How long does it take to develop a habit?
According to experts, it takes about 21 days to break or form a habit pattern of moderate complexity. Habits that are more complex or difficult to integrate into your lifestyle may take longer.
21 days to break or form a habit
Three weeks may not sound like a very long time, but you can create strong habits in 21 days.
By this we mean simple habits like getting up earlier at a certain time, exercising every morning before you leave, listening to podcasts in the car, going to bed at a certain time, showing up on time for appointments, planning each day ahead, starting each day with your most important tasks, or completing your tasks before you start anything else.
These are habits of moderate complexity that can be developed quite easily in 14-21 days through practice and repetition.
Over the years, a simple, effective and proven method for developing new habits has emerged. It is similar to a recipe for preparing a dish in the kitchen. You can use it to develop any habit you desire. Over time, you will find it easier and easier to develop the habits you want to incorporate into your personality.
First, make a resolution. Clearly decide that 100% of the time you will behave in a certain way whenever that behavior is required. For example, if you decide to get up early every morning and exercise, set your alarm for a specific time and get up immediately when the alarm goes off, put on your gym clothes and start exercising.
2 Never allow an exception to your new habit.
Second, never allow an exception in the beginning stages of your new habit. Do not make up excuses or rationalizations. Do not let it throw you off your game. If you resolve to get up at 6:00 every morning, then resolve to get up at 6:00 every morning until it becomes automatic.
3 Tell others that you are practicing a new behavior.
Third, tell others that you are going to adopt a specific behavior. It's amazing how much more disciplined and determined you become when you know others are watching you to see if you have the willpower to follow through with your resolution.

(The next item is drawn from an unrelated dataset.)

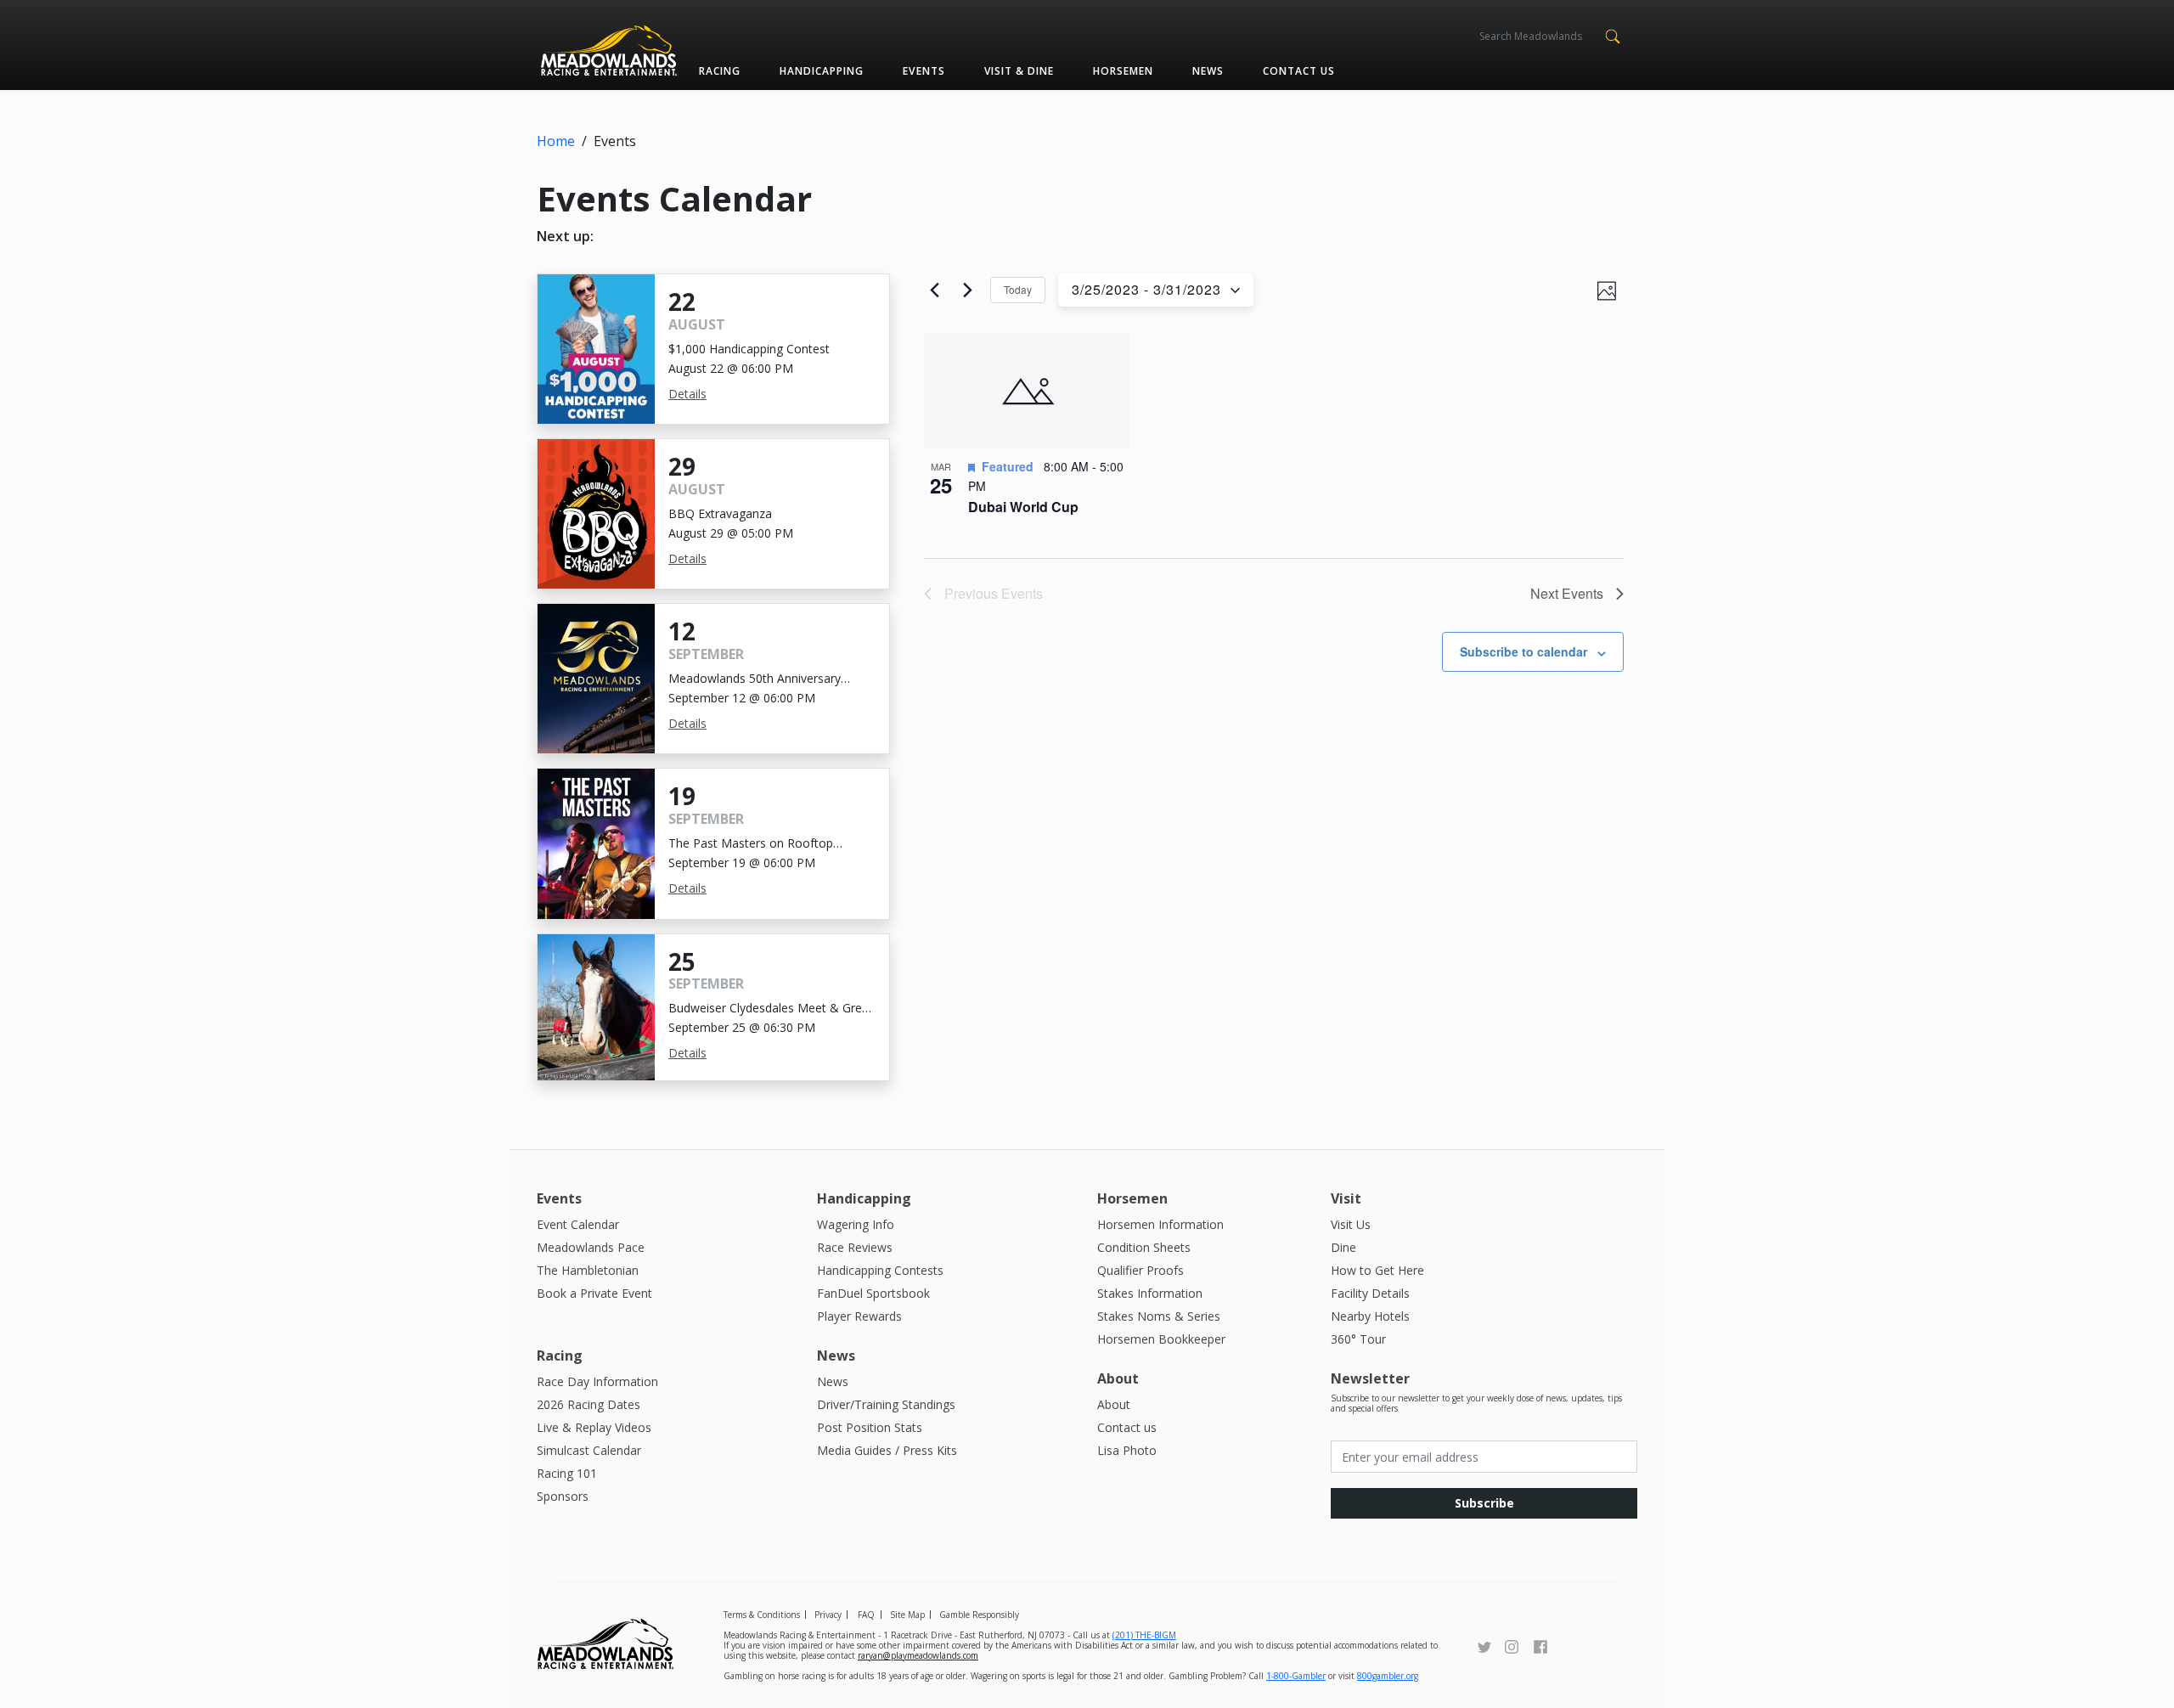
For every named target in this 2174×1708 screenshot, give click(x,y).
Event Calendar (578, 1224)
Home (556, 141)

4 Visualize your new habit.
Fourth, visualize yourself acting a certain way in a certain situation. The more often you visualize yourself acting as if you already have the new habit, the faster this new behavior will be accepted by your subconscious and become automatic.
Fifth, create an affirmation that you repeat over and over to yourself. This repetition dramatically increases the speed at which you develop the new habit. For example, say something like, "I get up at 6:00 every morning and get to work right away!" Repeat these words the last time before you fall asleep. In most cases, you will automatically wake up minutes before the alarm clock rings and soon you will not need an alarm clock at all.
Sixth, resolve to keep up the new behavior until it's so automatic and easy that you actually feel uncomfortable when you do not do what you have resolved to do.
Seventh, and most important, give yourself a reward of some kind for practicing in the new behavior. Each time you reward yourself, you reaffirm and reinforce the behavior. Soon you begin to associate, at an unconscious level, the pleasure of the reward with the behavior. You set up your own force field of positive consequences that you unconsciously look forward to as the result of engaging in the behavior or habit that you have decided upon.